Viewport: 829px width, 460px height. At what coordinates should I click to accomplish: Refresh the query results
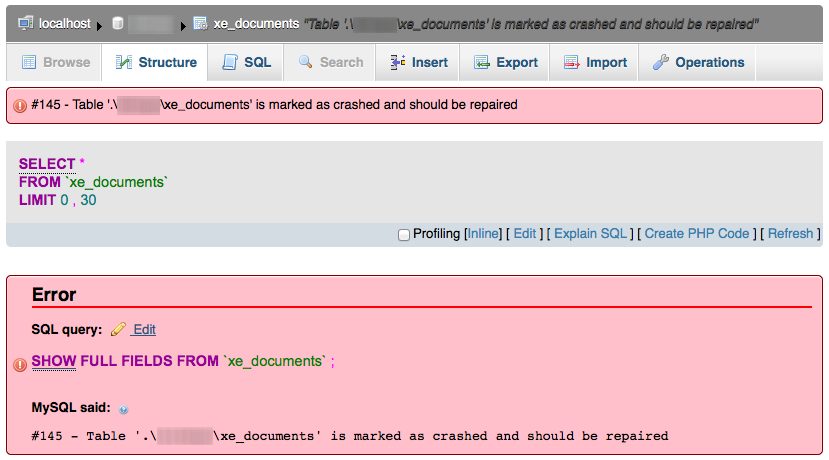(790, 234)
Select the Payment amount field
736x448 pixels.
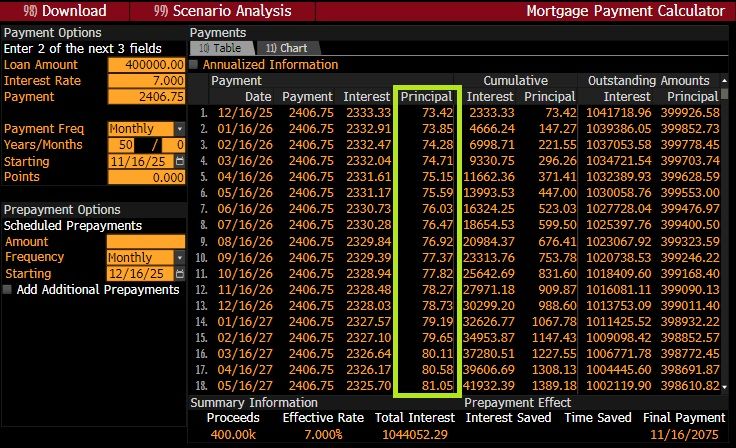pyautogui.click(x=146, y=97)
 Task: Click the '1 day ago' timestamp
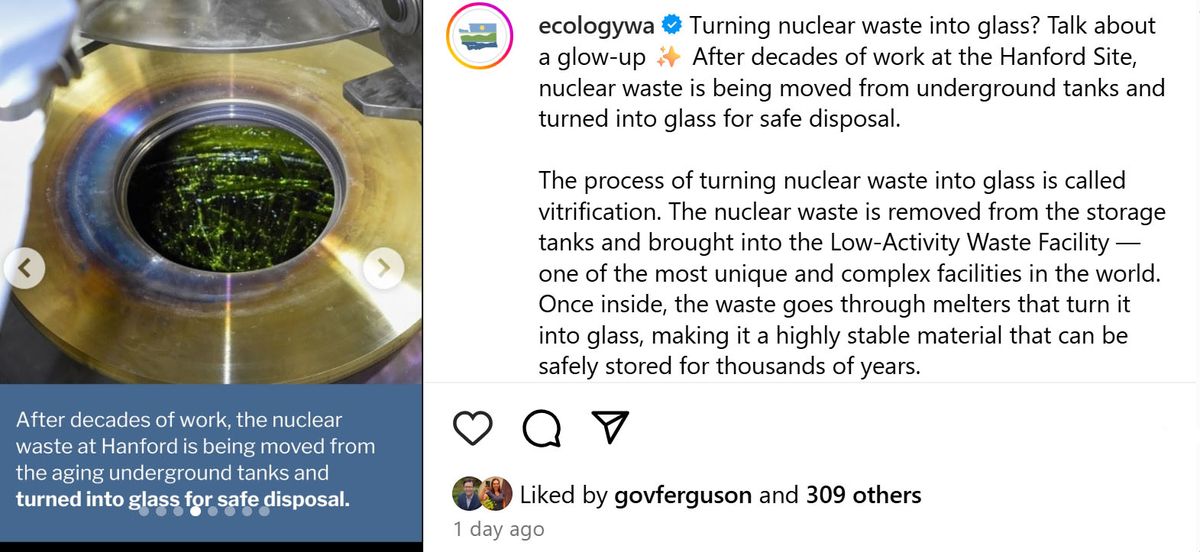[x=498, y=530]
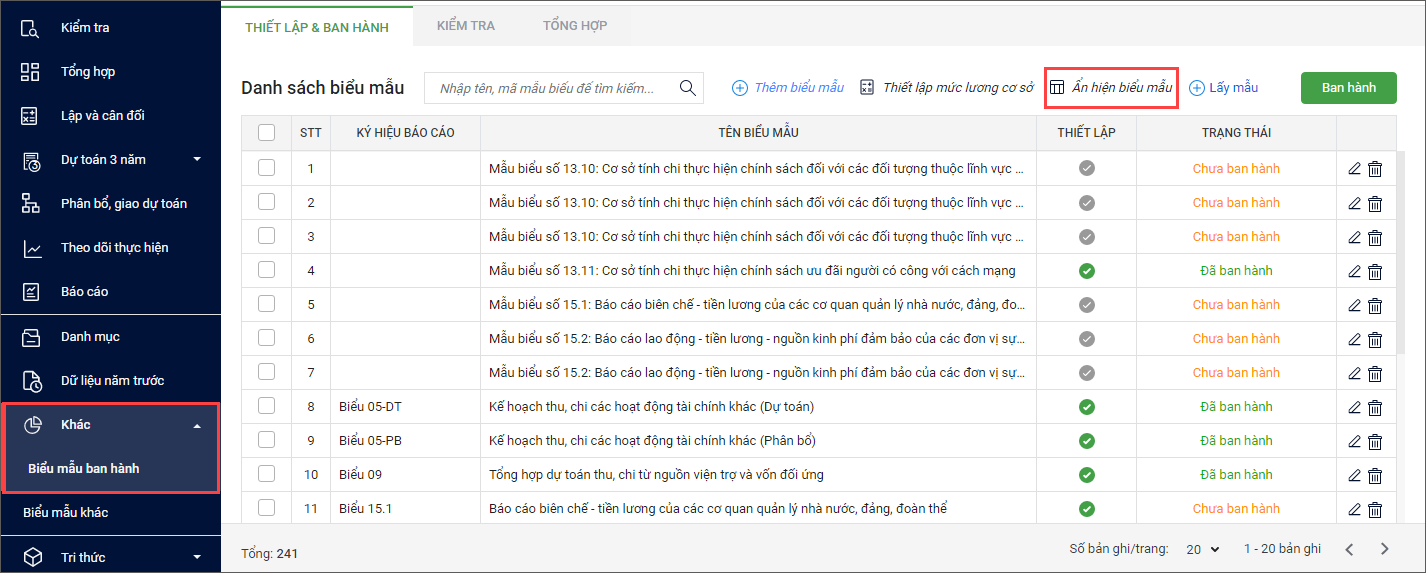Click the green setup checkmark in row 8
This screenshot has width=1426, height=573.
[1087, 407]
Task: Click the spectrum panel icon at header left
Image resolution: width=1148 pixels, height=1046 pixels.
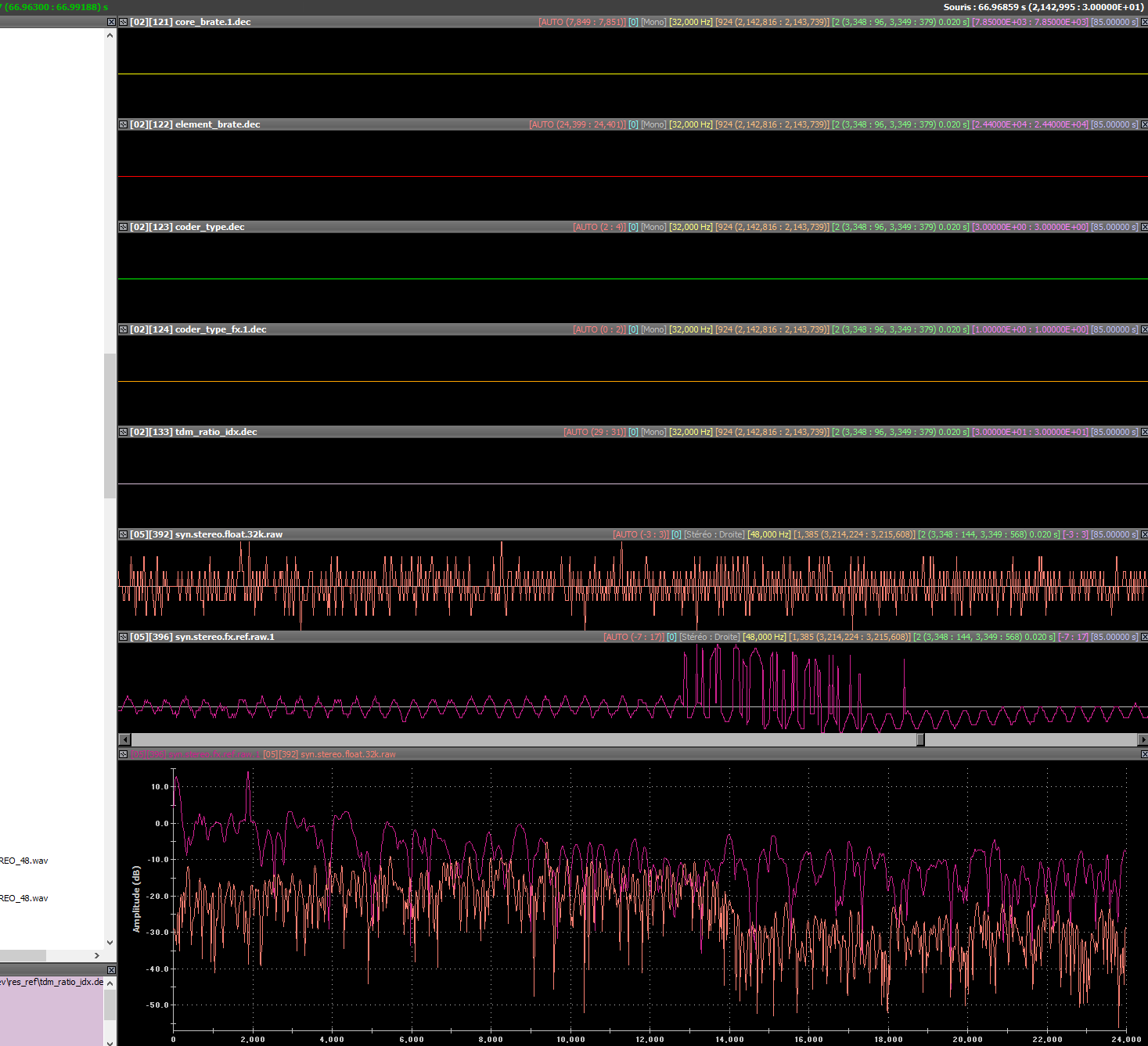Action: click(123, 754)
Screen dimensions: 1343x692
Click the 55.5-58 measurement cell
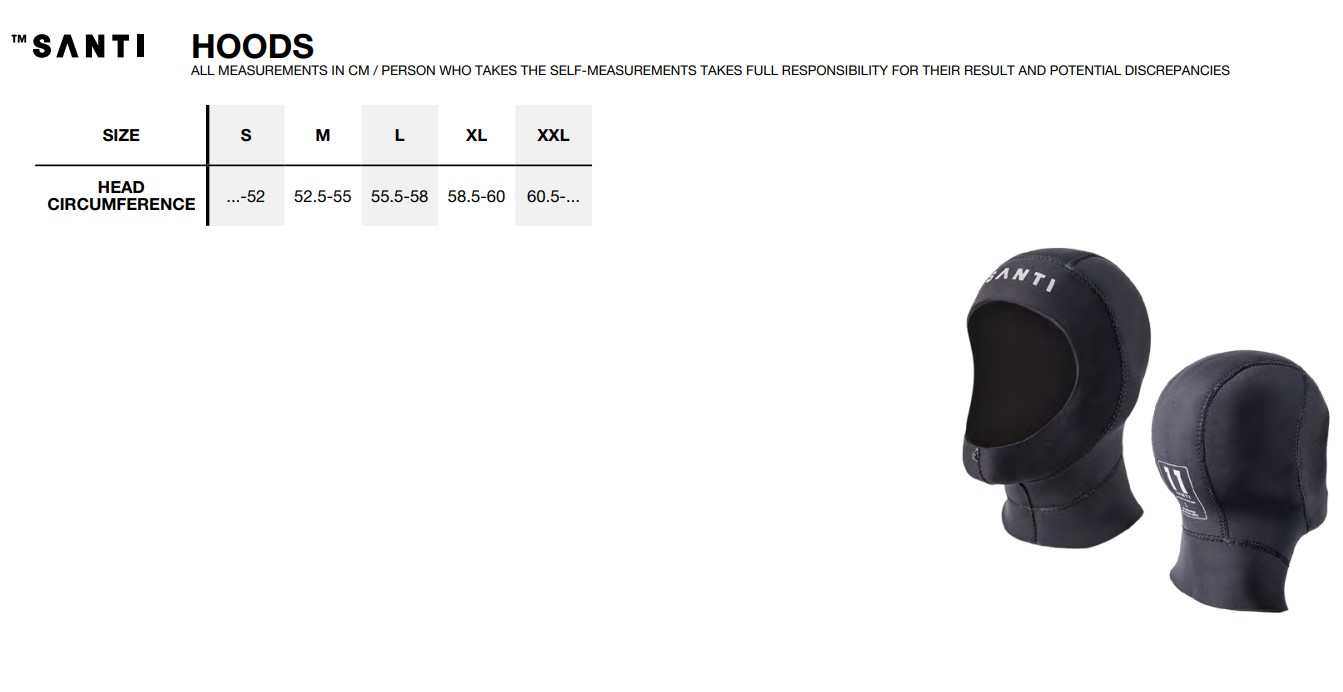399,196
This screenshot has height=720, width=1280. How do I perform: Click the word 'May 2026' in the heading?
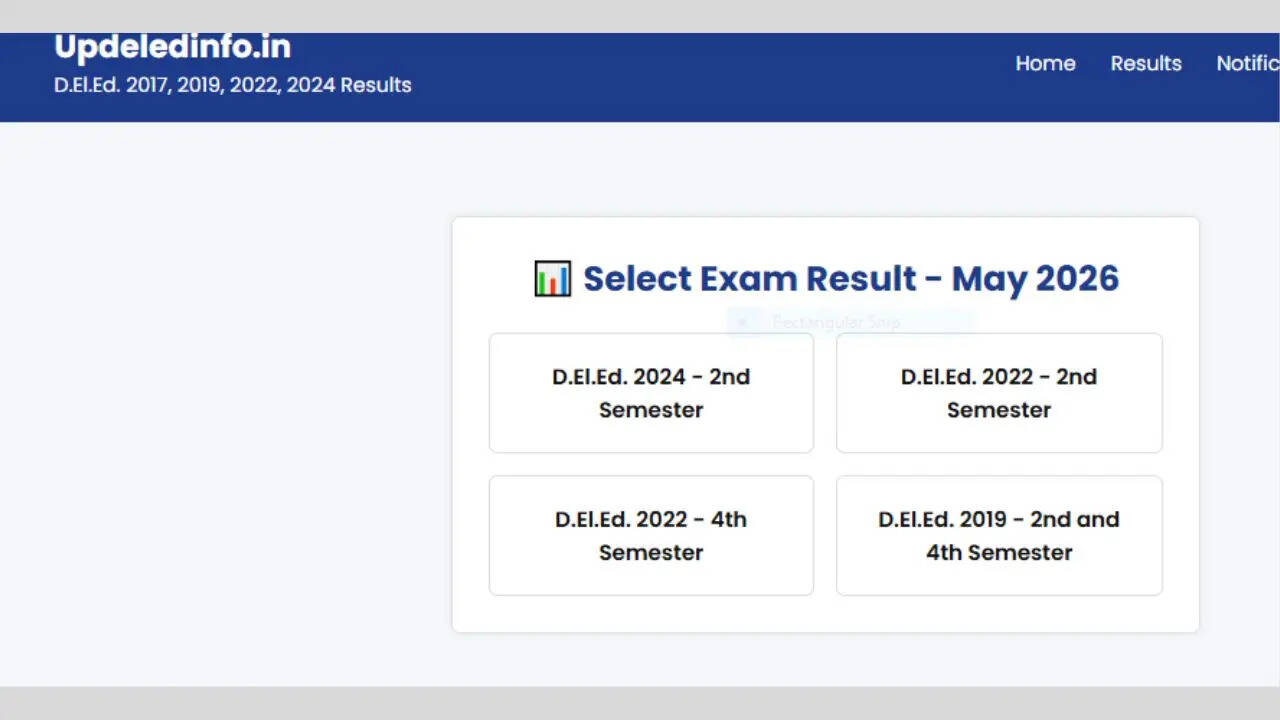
-----
# Exercise objective
Please write out exactly the lines from the one containing "Task: Click the '1 day ago' timestamp" through the last line of the records above, and leave out any pictures.

# Exercise answer
 Task: Click the '1 day ago' timestamp
[x=498, y=530]
Click the green setup checkmark in row 8
This screenshot has width=1426, height=573.
[1087, 407]
Task: Click the spectrum panel icon at header left
Image resolution: width=1148 pixels, height=1046 pixels.
Action: click(123, 754)
Screen dimensions: 1343x692
Click the 55.5-58 measurement cell
399,196
This screenshot has height=720, width=1280. How do I perform: Click the word 'May 2026' in the heading?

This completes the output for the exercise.